SET TASK
Copy the stock market passage starting at "Picking up where" and ending at "2024 and 2069.5.", but swap "rebounding" for "recovering".

Picking up where the end of October left off, November started with a session that epitomizes volatility. After rallying early Monday to as high as 9,858.59, the Dow subsequently sold off and hit negative territory in the early afternoon before rebounding again to close up 0.8% to 9789.

Other major averages followed a similar path with the S&P closing up 0.6% at 1043 after trading as high as 1052 and as low as 1,029, while the Nasdaq gained 0.2% to 2049 after trading in a range between 2024 and 2069.5.

All of this noise is signifying something, according to Diane Garnick, investment strategist at Invesco, which has over $400 billion of assets under management.

"What we're seeing now is a lot of people have become much more concerned in the short-term about the market," Garnick said, citing the following:

  • After a 60% rally off the March lows, the market has priced in a lot of the good news that's currently hitting the tape, be it earnings or macroeconomic data, Garnick says. Now, the focus is turning to uncertainty about the outlook for the second half of 2010.

DATA SHOWN
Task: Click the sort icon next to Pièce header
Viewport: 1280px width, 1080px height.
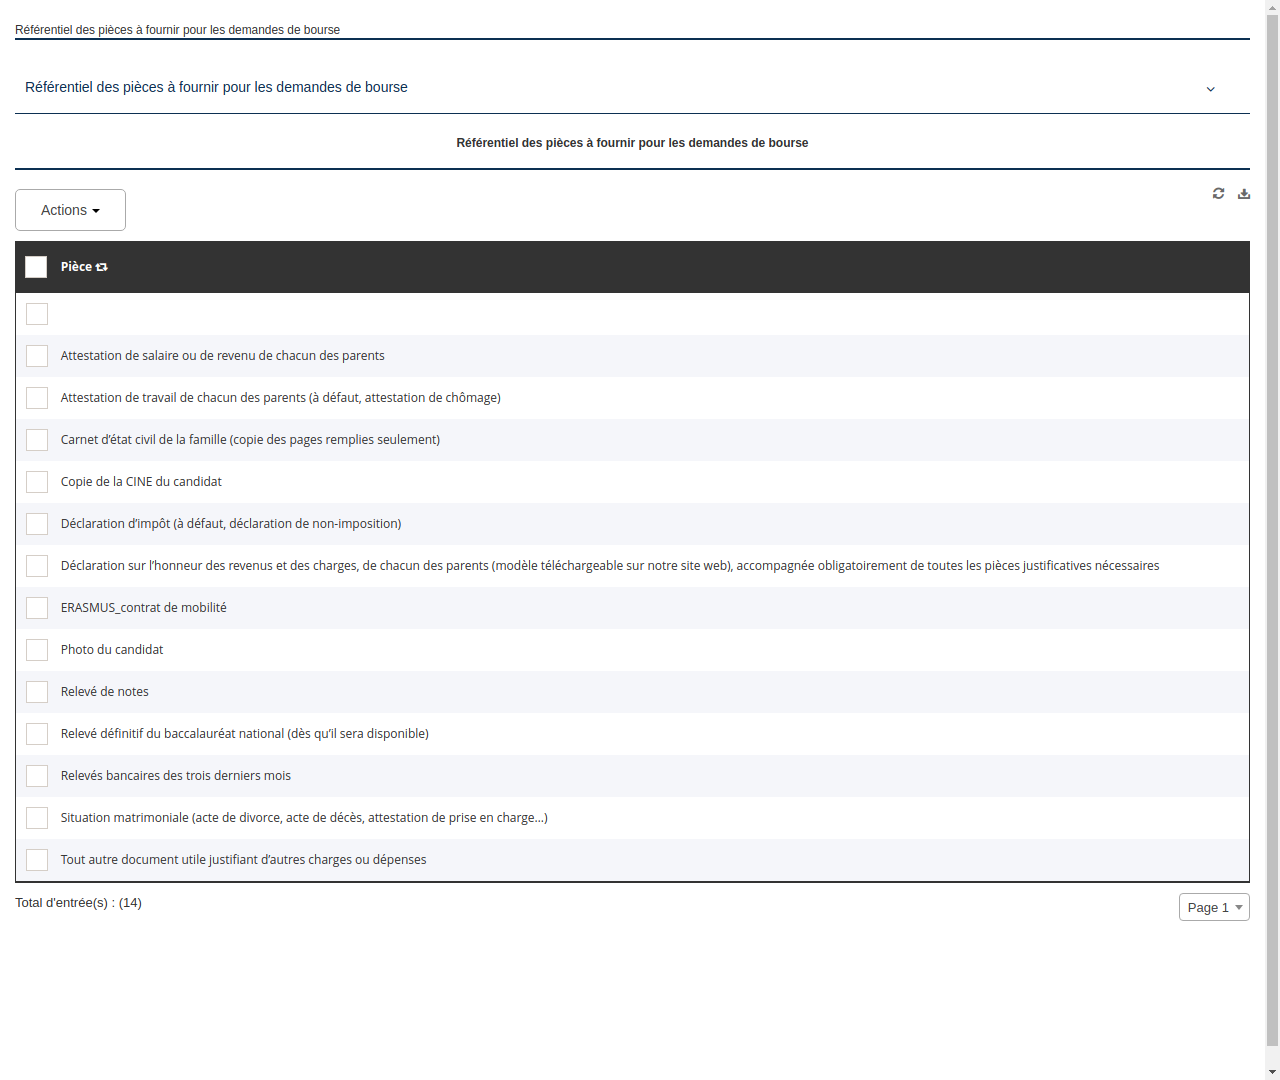Action: point(101,266)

ANSWER BELOW
Picking up where the end of October left off, November started with a session that epitomizes volatility. After rallying early Monday to as high as 9,858.59, the Dow subsequently sold off and hit negative territory in the early afternoon before recovering again to close up 0.8% to 9789.

Other major averages followed a similar path with the S&P closing up 0.6% at 1043 after trading as high as 1052 and as low as 1,029, while the Nasdaq gained 0.2% to 2049 after trading in a range between 2024 and 2069.5.